Silvia Salis e Guglielmo Angelozzi
Silvia Salis e Guglielmo Angelozzi

Sono 20 milioni gli italiani che praticano sport, ma solo il 43,3% sono donne. È il dato che emerge dal Rapporto del Censis dal titolo “Donne, lavoro e sport in Italia. Per la crescita dei territori e del Paese”, lo studio discusso al Salone d’Onore del Coni in occasione della presentazione del progetto di sostenibilità sociale realizzato da Fondazione Lottomatica e Fijlkam, la Federazione Italiana Judo Lotta Karate Arti Marziali. Una condizione, quella delle donne dello sport, che vede il genere femminile ancora indietro rispetto a quello maschile, come sottolinea Silvia Salis, vice presidente vicario del Coni; una condizione che può essere cambiata attraverso il mondo dello sport, considerato “l’unico vero ascensore sociale di questo Paese perché si basa sul merito. Se io non avessi avuto lo sport non sarei riuscita a realizzare i sogni che avevo; lo sport può essere un motore che permette alle donne di cambiare la condizione della propria vita. Associare l’indipendenza femminile alla pratica sportiva è un percorso virtuoso. Lo sport deve diventare un diritto che fa guadagnare questo Paese non solo in termini di sviluppo ma anche sociali”.
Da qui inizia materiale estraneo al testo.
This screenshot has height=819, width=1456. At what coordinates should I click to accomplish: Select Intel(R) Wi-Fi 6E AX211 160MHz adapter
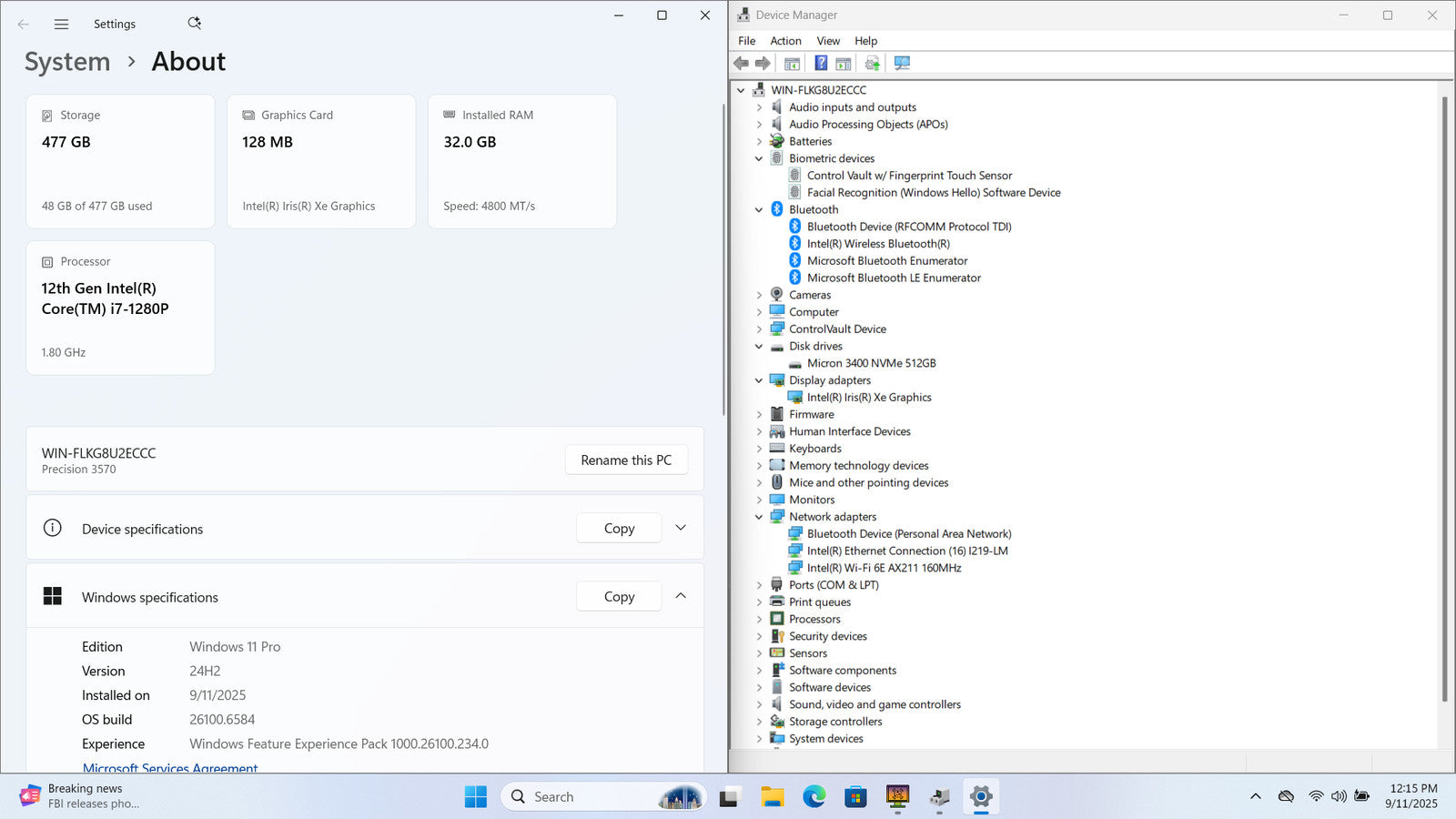coord(883,568)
Un divario ancora troppo ampio; lo studio, infatti, sottolinea come siano 12 milioni le donne che non praticano sport. Una condizione che non permette loro di essere indipendenti. “Esiste una correlazione tra questo e la mancanza di istruzione e formazione professionale; progetti come quello di oggi danno un contributo concreto anche dal punto di vista della sensibilizzazione culturale”, le parole di Guglielmo Angelozzi, Amministratore Delegato di Lottomatica. Dallo studio Censis emerge come la donna che fa sport non stia solo meglio nel fisico e nella mente, ma sia anche meglio inserita nella società: lavora, studia, guadagna più di chi non fa esercizio fisico, ed è più moderna, in quanto aderisce a stili di vita e modelli di comportamento più evoluti e sostenibili. Le sportive possiedono titoli di studio più elevati di chi fa una vita sedentaria: il 26,9% è laureata e il 36,5% è diplomata, contro, rispettivamente, il 9,7% di laureate e il 27,3% di diplomate che non praticano sport. “Dico alle giovani di vedersi anche come presidenti delle società, non solo come mamme che aiutano. Da una parte servono politiche di vertice, perché non possiamo aspettare 30 anni, ma anche un cambio culturale dal basso”, conclude Salis.